RECORD SET section start
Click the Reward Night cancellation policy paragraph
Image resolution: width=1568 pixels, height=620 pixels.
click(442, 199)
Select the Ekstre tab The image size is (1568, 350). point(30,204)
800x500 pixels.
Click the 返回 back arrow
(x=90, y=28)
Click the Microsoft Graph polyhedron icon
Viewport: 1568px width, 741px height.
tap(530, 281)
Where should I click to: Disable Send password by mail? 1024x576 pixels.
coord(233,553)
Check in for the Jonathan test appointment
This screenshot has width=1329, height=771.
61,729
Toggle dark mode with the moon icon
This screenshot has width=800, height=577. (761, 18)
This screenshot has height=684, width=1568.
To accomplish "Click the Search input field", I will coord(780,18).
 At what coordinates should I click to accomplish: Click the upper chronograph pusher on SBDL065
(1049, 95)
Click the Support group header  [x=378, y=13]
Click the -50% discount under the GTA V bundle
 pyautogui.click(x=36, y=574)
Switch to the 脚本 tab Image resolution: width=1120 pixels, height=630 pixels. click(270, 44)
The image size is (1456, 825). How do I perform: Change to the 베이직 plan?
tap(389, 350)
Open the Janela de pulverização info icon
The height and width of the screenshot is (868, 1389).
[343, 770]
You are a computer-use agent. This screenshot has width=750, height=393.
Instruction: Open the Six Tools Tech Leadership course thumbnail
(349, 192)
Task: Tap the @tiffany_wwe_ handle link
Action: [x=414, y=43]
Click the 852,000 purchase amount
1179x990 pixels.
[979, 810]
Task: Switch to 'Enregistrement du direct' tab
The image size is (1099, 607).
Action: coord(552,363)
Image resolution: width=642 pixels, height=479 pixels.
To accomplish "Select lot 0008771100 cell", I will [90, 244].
RECORD SET section end
WORK INSTRUCTIONS » Your answer must consist solely of the lines from the one containing "Click the 852,000 purchase amount" through the last line of the entries, reproduced exactly.

SOLUTION TO THIS TASK »
Click the 852,000 purchase amount
1179x990 pixels.
[979, 810]
Task: Switch to 'Enregistrement du direct' tab
The image size is (1099, 607).
Action: coord(552,363)
Image resolution: width=642 pixels, height=479 pixels.
To accomplish "Select lot 0008771100 cell", I will [90, 244].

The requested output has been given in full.